- [TASK PROMPT]:
Repeat, line for line, the entries below from the first line to the line containing "Task: Click the NAT Type: Open status text", counting both ends.
---- GIVEN DATA
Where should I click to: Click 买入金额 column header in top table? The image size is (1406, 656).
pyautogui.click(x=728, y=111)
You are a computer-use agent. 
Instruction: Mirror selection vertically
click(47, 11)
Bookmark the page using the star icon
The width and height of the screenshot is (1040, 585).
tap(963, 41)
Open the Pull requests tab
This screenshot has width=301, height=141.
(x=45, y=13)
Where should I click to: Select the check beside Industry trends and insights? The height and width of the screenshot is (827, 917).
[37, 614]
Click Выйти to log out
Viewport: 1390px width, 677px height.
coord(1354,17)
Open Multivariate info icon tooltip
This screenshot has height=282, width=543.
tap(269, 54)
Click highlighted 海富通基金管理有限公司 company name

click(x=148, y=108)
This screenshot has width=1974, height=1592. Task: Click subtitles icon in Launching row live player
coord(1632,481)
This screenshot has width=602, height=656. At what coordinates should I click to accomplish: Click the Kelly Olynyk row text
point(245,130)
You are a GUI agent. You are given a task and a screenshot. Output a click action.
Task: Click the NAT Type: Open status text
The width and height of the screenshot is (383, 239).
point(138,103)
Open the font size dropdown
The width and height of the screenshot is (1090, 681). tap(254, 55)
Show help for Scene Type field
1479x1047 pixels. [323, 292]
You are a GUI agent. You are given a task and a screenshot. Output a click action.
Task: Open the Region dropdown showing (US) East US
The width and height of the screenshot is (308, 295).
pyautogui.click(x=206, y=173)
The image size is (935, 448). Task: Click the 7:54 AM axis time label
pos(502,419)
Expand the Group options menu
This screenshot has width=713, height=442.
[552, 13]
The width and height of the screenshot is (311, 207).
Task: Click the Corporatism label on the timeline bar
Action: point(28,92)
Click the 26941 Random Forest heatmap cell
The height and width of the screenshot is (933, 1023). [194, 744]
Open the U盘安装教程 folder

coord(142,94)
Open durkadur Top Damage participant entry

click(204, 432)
--------
- [SOLUTION]:
Where should I click to: Click 买入金额 column header in top table? The image size is (1406, 656).
pyautogui.click(x=728, y=111)
You are a computer-use agent. 
Instruction: Mirror selection vertically
click(47, 11)
Bookmark the page using the star icon
The width and height of the screenshot is (1040, 585).
tap(963, 41)
Open the Pull requests tab
This screenshot has width=301, height=141.
(x=45, y=13)
Where should I click to: Select the check beside Industry trends and insights? The height and width of the screenshot is (827, 917).
[37, 614]
Click Выйти to log out
Viewport: 1390px width, 677px height.
coord(1354,17)
Open Multivariate info icon tooltip
This screenshot has height=282, width=543.
tap(269, 54)
Click highlighted 海富通基金管理有限公司 company name

click(x=148, y=108)
This screenshot has width=1974, height=1592. Task: Click subtitles icon in Launching row live player
coord(1632,481)
This screenshot has width=602, height=656. At what coordinates should I click to accomplish: Click the Kelly Olynyk row text
point(245,130)
You are a GUI agent. You are given a task and a screenshot. Output a click action.
Task: Click the NAT Type: Open status text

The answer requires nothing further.